Política

 Josué Neto diz que não terá ‘recesso branco’ e que Aleam não será palanque de deputados-candidatos

No retorno do recesso parlamentar, ontem, o deputado Josué Neto pediu para que os candidatos da casa não levem a campanha para o plenário - foto: divulgação

No retorno do recesso parlamentar, ontem, o deputado Josué Neto pediu para que os candidatos da casa não levem a campanha para o plenário – foto: divulgação

O presidente da Assembleia Legislativa do Estado do Amazonas (Aleam), deputado Josué Neto (PSD), garantiu que a casa não fará “recesso branco” nos próximos 45 dias de campanha eleitoral, em que o Legislativo terá alguns deputados participando como candidatos a prefeito na capital e interior. Ele disse que ainda que solicitou aos seus pares que evitem debates e discursos políticos dentro do plenário. As informações foram dadas ontem, no retorno das atividades legislativas da casa após o recesso parlamentar.
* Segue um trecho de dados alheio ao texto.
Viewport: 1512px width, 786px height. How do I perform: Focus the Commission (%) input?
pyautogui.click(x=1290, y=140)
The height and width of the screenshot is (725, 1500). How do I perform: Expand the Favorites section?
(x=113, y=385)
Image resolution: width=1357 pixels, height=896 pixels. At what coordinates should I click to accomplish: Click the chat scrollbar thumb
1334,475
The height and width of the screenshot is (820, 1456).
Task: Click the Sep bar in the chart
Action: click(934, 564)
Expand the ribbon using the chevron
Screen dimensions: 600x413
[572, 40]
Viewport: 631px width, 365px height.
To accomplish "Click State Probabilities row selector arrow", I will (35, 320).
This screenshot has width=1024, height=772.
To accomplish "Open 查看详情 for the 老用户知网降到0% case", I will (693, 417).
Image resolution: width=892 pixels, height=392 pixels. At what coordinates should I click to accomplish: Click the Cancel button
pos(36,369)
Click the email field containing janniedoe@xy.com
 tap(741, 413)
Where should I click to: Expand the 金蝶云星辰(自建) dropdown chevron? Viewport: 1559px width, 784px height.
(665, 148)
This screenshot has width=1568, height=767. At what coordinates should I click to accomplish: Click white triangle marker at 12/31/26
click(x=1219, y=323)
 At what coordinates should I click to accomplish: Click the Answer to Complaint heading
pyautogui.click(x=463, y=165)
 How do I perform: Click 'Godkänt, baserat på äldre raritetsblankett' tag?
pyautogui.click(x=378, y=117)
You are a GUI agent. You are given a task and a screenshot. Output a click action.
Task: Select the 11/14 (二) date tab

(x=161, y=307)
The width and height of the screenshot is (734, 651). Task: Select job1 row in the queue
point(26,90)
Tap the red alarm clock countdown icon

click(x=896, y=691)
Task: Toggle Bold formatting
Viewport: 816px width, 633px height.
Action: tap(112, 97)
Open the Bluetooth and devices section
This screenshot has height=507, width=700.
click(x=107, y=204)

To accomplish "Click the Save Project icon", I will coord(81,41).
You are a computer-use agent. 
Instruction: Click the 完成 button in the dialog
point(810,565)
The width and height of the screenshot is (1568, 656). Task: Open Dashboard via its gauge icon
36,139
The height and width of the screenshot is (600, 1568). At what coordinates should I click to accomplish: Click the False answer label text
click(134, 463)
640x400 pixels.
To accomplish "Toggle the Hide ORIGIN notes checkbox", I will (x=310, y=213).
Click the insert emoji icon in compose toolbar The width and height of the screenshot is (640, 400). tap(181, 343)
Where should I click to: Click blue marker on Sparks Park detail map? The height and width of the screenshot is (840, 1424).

O deputado afirmou que irá manter os trabalhos com a mesma qualidade do primeiro semestre, mesmo sendo um período eleitoral e um segundo semestre atípico. Segundo Neto, desde fevereiro que vem dialogando com os deputados-candidatos para que não negligenciem suas atividades legislativas em detrimento de suas respectivas campanhas eleitorais.

O vice-presidente da Aleam e líder do Pros na casa, Berlamino Lins, ressalta que a mesa irá nortear a bancada pela presença dos deputados nos dias que tiverem matérias para serem deliberadas. Ele salienta que será estabelecida uma data específica para as votações para que os “candidatos” da casa possam se organizar entre o Legislativo e suas atividades eleitorais.

Líder do governo na casa, deputado David Almeida (PSD), acredita que mesmo nesse período eleitoral, será um semestre muito participativo, produtivo e propositivo, pois o Executivo estará antenado com as informações do empréstimo de US$ 350 milhões em parceria com Banco Interamericano de Desenvolvimento (BID), com a possibilidade de alavancar o investimento do Estado. “Esperamos estar com esses recursos no cofre do Estado em 3 meses para que o ano de 2016 seja fechado melhor do que o anterior”.

Neste segundo semestre, a pauta principal da Assembleia será a votação da Lei Orçamentária Anual (LOA) e a alteração da Lei da Aquicultura, ambas de autoria do governo do Estado.

Projetos

Ontem, 13 projetos de lei começaram a tramitar na Assembleia, sendo sete de autoria da deputada Alessandra Campelo (PMDB), como o que obriga a implantação de ciclovias às margens das rodovias, nos trechos que cortem áreas urbanas e o que dispõe sobre a divulgação da lei de feminicídio nos estabelecimentos de ensino público.

Foi deliberado ainda a mensagem do governo que recebeu o número de 050/2016, que altera quatro artigos do projeto de lei 150/2016, que institui o Plano de Cargos, Carreiras e Remuneração dos Servidores (PCCRS) da Secretaria de Estado de Educação e Qualidade de Ensino (Seduc).

A proposição pretende promover modificações pontuais nas regras relativas à disposição dos servidores, de modo adaptá-la a realidade das demandas. “Repetimos o artigo 16 e estamos criando a linha b para que esse funcionário não possa sofrer prejuízo na sua ficha funcional, porque muitas vezes ele é cedido a esses encargos incorporadas. Para que haja opção, se ele vai ficar naquele regime do órgão que o solicitou, o que o cedeu”, disse David Almeida.